● Directions:
Copy the data below word for word, omitting the pictures.

-*-*-

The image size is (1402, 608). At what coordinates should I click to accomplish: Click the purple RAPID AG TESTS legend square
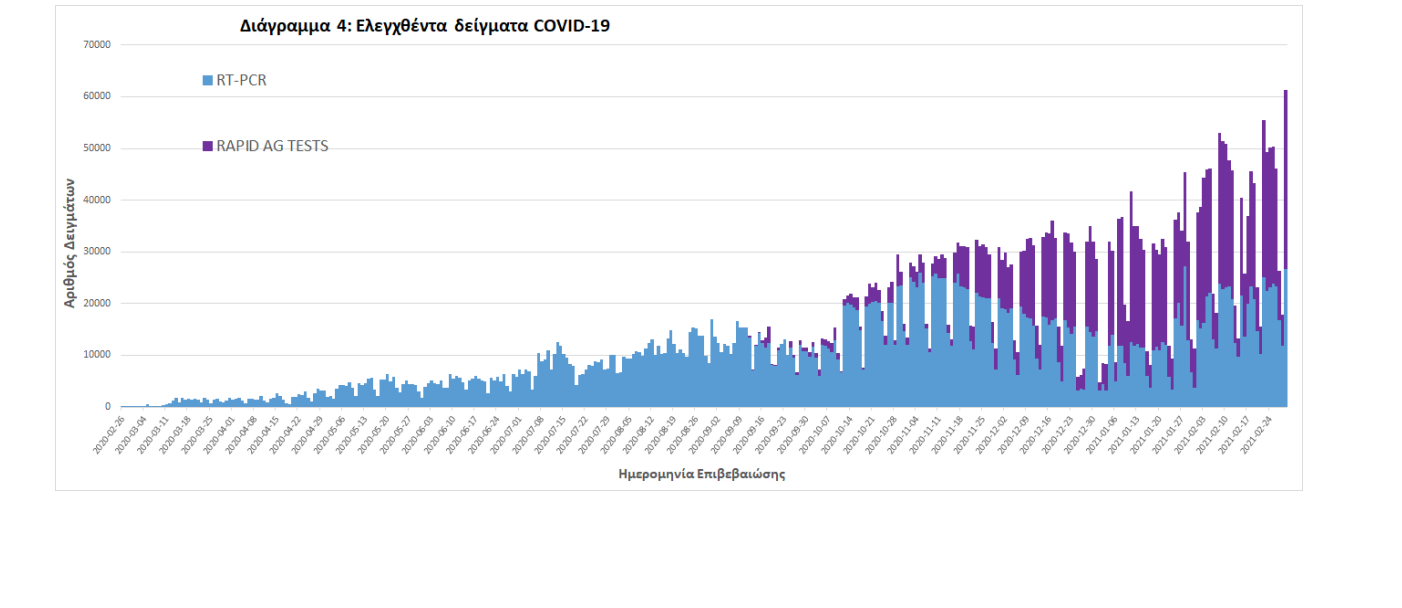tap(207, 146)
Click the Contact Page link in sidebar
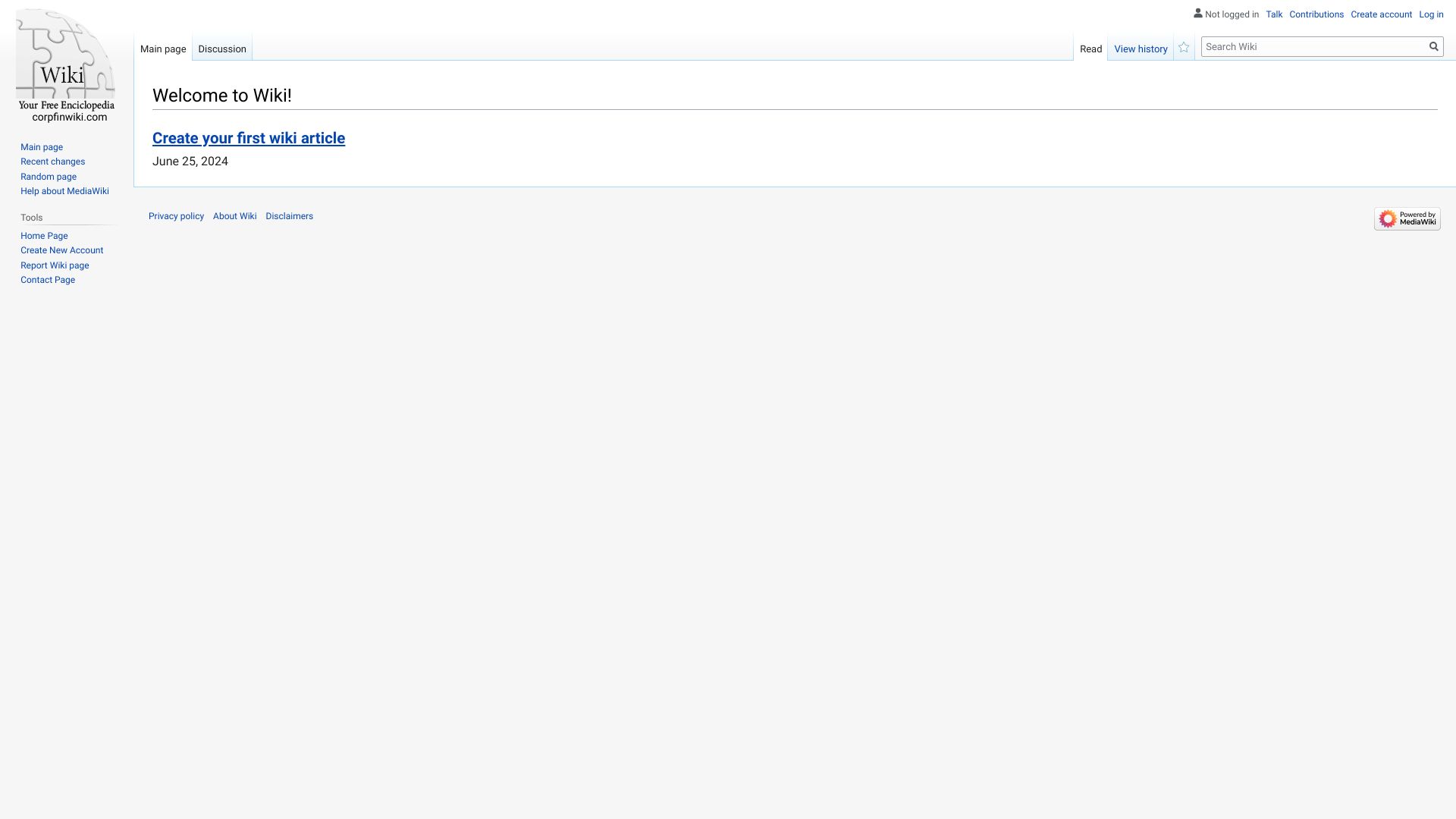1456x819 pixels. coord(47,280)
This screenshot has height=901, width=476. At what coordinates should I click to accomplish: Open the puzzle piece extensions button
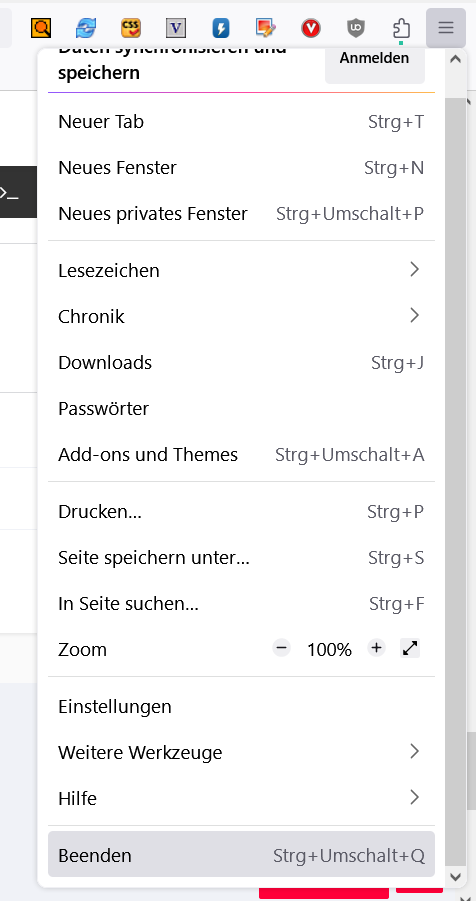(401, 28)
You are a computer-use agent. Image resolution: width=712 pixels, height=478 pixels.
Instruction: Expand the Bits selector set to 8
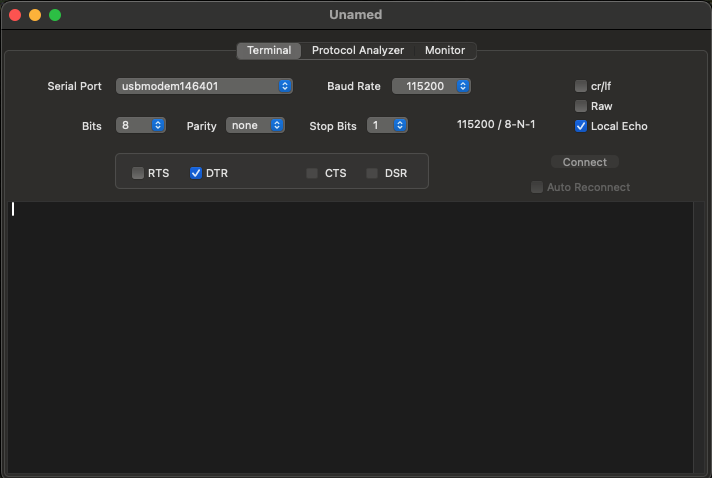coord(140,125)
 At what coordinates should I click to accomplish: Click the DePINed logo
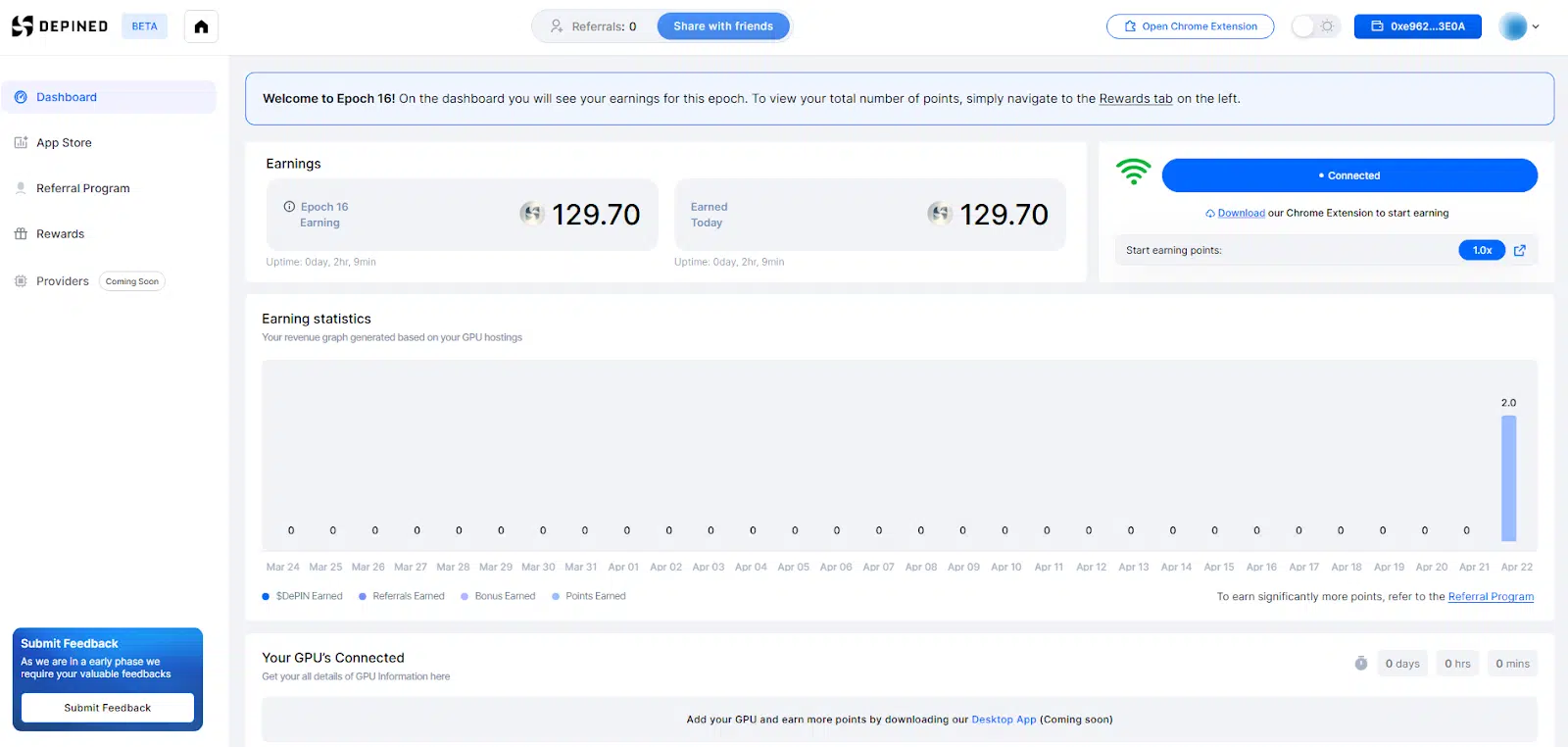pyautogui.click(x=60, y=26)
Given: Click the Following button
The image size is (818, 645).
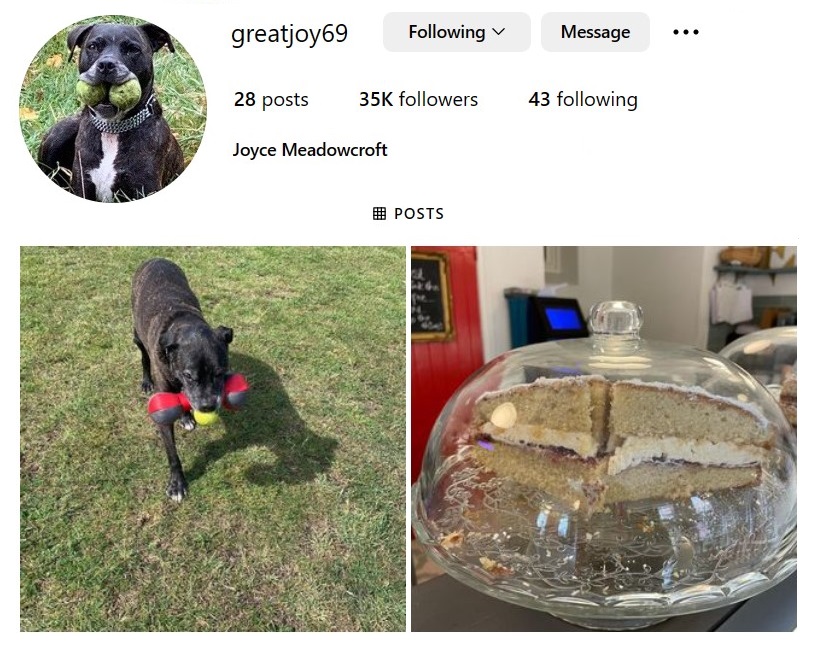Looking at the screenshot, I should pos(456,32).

-*-*-

● Correct result:
The image size is (1402, 608). At what coordinates should I click to accomplish: Click the purple RAPID AG TESTS legend square
tap(207, 146)
Click the Contact Page link in sidebar
1456x819 pixels. coord(47,280)
This screenshot has height=901, width=476. At what coordinates should I click to accomplish: Open the puzzle piece extensions button
(401, 28)
You are a computer-use agent. Image resolution: width=712 pixels, height=478 pixels.
Instruction: Expand the Bits selector set to 8
coord(140,125)
 At what coordinates should I click to accomplish: Click the DePINed logo
pyautogui.click(x=60, y=26)
Given: Click the Following button
The image size is (818, 645).
Looking at the screenshot, I should pos(456,32).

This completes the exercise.